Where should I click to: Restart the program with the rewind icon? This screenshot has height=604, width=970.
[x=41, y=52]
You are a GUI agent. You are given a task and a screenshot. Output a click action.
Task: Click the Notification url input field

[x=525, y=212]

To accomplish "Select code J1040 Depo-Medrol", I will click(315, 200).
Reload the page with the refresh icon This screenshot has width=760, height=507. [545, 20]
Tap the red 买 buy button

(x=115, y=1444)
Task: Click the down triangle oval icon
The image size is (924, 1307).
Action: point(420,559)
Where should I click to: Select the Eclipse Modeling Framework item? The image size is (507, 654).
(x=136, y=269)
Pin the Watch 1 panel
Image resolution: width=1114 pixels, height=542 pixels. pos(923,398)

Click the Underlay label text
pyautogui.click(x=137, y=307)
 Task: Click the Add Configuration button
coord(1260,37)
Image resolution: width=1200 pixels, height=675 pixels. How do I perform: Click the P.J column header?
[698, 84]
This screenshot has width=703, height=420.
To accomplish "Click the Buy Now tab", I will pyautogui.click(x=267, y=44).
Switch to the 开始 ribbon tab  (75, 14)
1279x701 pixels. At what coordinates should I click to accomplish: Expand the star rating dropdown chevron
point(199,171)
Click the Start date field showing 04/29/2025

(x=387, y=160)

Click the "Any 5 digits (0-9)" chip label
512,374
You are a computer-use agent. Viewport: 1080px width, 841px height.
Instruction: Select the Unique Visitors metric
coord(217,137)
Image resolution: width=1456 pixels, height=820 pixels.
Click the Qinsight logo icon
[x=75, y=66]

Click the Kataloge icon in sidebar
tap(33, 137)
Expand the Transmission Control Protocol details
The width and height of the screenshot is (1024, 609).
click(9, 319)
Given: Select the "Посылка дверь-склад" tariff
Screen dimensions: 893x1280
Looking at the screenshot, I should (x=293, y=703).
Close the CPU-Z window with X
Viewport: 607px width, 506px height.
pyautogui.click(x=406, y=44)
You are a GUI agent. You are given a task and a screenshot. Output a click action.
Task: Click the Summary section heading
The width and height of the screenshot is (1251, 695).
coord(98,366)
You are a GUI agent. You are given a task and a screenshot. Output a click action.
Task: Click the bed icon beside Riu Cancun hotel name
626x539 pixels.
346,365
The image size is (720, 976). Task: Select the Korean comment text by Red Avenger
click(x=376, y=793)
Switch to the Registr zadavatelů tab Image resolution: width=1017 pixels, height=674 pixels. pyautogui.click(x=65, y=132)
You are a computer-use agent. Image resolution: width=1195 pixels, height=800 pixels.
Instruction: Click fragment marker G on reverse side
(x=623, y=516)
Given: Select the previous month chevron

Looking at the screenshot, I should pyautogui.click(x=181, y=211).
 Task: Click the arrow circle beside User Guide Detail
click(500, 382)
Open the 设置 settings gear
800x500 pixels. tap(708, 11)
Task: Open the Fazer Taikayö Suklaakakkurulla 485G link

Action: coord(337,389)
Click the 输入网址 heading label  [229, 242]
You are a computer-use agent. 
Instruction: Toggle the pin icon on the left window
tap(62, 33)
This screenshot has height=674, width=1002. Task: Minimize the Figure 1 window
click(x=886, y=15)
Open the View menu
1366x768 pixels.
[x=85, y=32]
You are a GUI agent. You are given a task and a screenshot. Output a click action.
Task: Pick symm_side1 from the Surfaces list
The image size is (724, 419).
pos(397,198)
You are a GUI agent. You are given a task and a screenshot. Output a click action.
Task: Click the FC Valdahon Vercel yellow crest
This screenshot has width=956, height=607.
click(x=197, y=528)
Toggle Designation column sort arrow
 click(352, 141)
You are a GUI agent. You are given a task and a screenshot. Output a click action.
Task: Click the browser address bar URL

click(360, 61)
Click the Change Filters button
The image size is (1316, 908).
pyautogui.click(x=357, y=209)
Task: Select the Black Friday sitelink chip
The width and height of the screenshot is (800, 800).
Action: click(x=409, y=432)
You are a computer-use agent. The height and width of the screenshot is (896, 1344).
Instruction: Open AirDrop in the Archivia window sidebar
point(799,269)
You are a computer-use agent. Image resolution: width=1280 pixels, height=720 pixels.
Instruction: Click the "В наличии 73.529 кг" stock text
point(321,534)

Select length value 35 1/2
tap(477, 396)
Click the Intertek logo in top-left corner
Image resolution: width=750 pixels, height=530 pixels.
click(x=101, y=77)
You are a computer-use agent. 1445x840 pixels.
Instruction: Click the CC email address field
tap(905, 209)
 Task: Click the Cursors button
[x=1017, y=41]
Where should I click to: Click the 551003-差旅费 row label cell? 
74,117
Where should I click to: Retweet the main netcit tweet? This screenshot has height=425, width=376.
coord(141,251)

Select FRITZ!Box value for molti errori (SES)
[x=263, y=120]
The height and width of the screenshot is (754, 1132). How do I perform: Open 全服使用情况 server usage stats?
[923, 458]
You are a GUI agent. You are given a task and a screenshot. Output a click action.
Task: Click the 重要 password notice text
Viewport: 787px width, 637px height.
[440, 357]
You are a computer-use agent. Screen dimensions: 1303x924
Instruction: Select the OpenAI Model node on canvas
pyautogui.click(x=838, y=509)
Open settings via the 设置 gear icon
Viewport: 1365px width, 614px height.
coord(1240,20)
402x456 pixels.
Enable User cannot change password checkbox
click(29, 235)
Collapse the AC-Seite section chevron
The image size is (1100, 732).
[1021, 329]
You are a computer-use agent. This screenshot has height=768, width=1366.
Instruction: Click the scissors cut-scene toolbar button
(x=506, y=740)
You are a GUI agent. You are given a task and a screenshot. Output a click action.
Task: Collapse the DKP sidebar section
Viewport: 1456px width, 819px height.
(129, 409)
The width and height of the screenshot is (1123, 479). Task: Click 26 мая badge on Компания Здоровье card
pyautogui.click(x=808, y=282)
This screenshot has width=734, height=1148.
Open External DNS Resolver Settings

Exercise objective | Repeat what the records above say. Use their exact words.

Solution for this problem |
Where should I click to: Restart the program with the rewind icon? This screenshot has height=604, width=970.
[x=41, y=52]
You are a GUI agent. You are given a task and a screenshot. Output a click action.
Task: Click the Notification url input field

[x=525, y=212]

To accomplish "Select code J1040 Depo-Medrol", I will click(315, 200).
Reload the page with the refresh icon This screenshot has width=760, height=507. [545, 20]
Tap the red 买 buy button

(x=115, y=1444)
Task: Click the down triangle oval icon
The image size is (924, 1307).
Action: point(420,559)
Where should I click to: Select the Eclipse Modeling Framework item? The image size is (507, 654).
(x=136, y=269)
Pin the Watch 1 panel
Image resolution: width=1114 pixels, height=542 pixels. pos(923,398)

Click the Underlay label text
pyautogui.click(x=137, y=307)
 Task: Click the Add Configuration button
coord(1260,37)
Image resolution: width=1200 pixels, height=675 pixels. How do I perform: Click the P.J column header?
[698, 84]
This screenshot has width=703, height=420.
To accomplish "Click the Buy Now tab", I will pyautogui.click(x=267, y=44).
Switch to the 开始 ribbon tab  (75, 14)
1279x701 pixels. At what coordinates should I click to accomplish: Expand the star rating dropdown chevron
point(199,171)
Click the Start date field showing 04/29/2025

(x=387, y=160)

Click the "Any 5 digits (0-9)" chip label
512,374
You are a computer-use agent. Viewport: 1080px width, 841px height.
Instruction: Select the Unique Visitors metric
coord(217,137)
Image resolution: width=1456 pixels, height=820 pixels.
Click the Qinsight logo icon
[x=75, y=66]

Click the Kataloge icon in sidebar
tap(33, 137)
Expand the Transmission Control Protocol details
The width and height of the screenshot is (1024, 609).
click(9, 319)
Given: Select the "Посылка дверь-склад" tariff
Screen dimensions: 893x1280
Looking at the screenshot, I should (x=293, y=703).
Close the CPU-Z window with X
Viewport: 607px width, 506px height.
pyautogui.click(x=406, y=44)
You are a GUI agent. You are given a task and a screenshot. Output a click action.
Task: Click the Summary section heading
The width and height of the screenshot is (1251, 695).
coord(98,366)
You are a GUI agent. You are given a task and a screenshot. Output a click action.
Task: Click the bed icon beside Riu Cancun hotel name
626x539 pixels.
346,365
The image size is (720, 976). Task: Select the Korean comment text by Red Avenger
click(x=376, y=793)
Switch to the Registr zadavatelů tab Image resolution: width=1017 pixels, height=674 pixels. pyautogui.click(x=65, y=132)
You are a computer-use agent. Image resolution: width=1195 pixels, height=800 pixels.
Instruction: Click fragment marker G on reverse side
(x=623, y=516)
Given: Select the previous month chevron

Looking at the screenshot, I should pyautogui.click(x=181, y=211).
 Task: Click the arrow circle beside User Guide Detail
click(500, 382)
Open the 设置 settings gear
800x500 pixels. tap(708, 11)
Task: Open the Fazer Taikayö Suklaakakkurulla 485G link

Action: coord(337,389)
Click the 输入网址 heading label  [229, 242]
You are a computer-use agent. 
Instruction: Toggle the pin icon on the left window
tap(62, 33)
This screenshot has height=674, width=1002. Task: Minimize the Figure 1 window
click(x=886, y=15)
Open the View menu
1366x768 pixels.
[x=85, y=32]
You are a GUI agent. You are given a task and a screenshot. Output a click action.
Task: Pick symm_side1 from the Surfaces list
The image size is (724, 419).
pos(397,198)
You are a GUI agent. You are given a task and a screenshot. Output a click action.
Task: Click the FC Valdahon Vercel yellow crest
This screenshot has width=956, height=607.
click(x=197, y=528)
Toggle Designation column sort arrow
 click(352, 141)
You are a GUI agent. You are given a task and a screenshot. Output a click action.
Task: Click the browser address bar URL

click(360, 61)
Click the Change Filters button
The image size is (1316, 908).
pyautogui.click(x=357, y=209)
Task: Select the Black Friday sitelink chip
The width and height of the screenshot is (800, 800).
Action: click(x=409, y=432)
You are a computer-use agent. The height and width of the screenshot is (896, 1344).
Instruction: Open AirDrop in the Archivia window sidebar
point(799,269)
You are a computer-use agent. Image resolution: width=1280 pixels, height=720 pixels.
Instruction: Click the "В наличии 73.529 кг" stock text
point(321,534)

Select length value 35 1/2
tap(477, 396)
Click the Intertek logo in top-left corner
Image resolution: width=750 pixels, height=530 pixels.
click(x=101, y=77)
You are a computer-use agent. 1445x840 pixels.
Instruction: Click the CC email address field
tap(905, 209)
 Task: Click the Cursors button
[x=1017, y=41]
Where should I click to: Click the 551003-差旅费 row label cell? 
74,117
Where should I click to: Retweet the main netcit tweet? This screenshot has height=425, width=376.
coord(141,251)

Select FRITZ!Box value for molti errori (SES)
[x=263, y=120]
The height and width of the screenshot is (754, 1132). How do I perform: Open 全服使用情况 server usage stats?
[923, 458]
You are a GUI agent. You are given a task and a screenshot. Output a click action.
Task: Click the 重要 password notice text
Viewport: 787px width, 637px height.
[440, 357]
You are a computer-use agent. Screen dimensions: 1303x924
Instruction: Select the OpenAI Model node on canvas
pyautogui.click(x=838, y=509)
Open settings via the 设置 gear icon
Viewport: 1365px width, 614px height.
coord(1240,20)
402x456 pixels.
Enable User cannot change password checkbox
click(29, 235)
Collapse the AC-Seite section chevron
The image size is (1100, 732).
[1021, 329]
You are a computer-use agent. This screenshot has height=768, width=1366.
Instruction: Click the scissors cut-scene toolbar button
(x=506, y=740)
You are a GUI agent. You are given a task and a screenshot. Output a click action.
Task: Collapse the DKP sidebar section
Viewport: 1456px width, 819px height.
(129, 409)
The width and height of the screenshot is (1123, 479). Task: Click 26 мая badge on Компания Здоровье card
pyautogui.click(x=808, y=282)
This screenshot has width=734, height=1148.
Open External DNS Resolver Settings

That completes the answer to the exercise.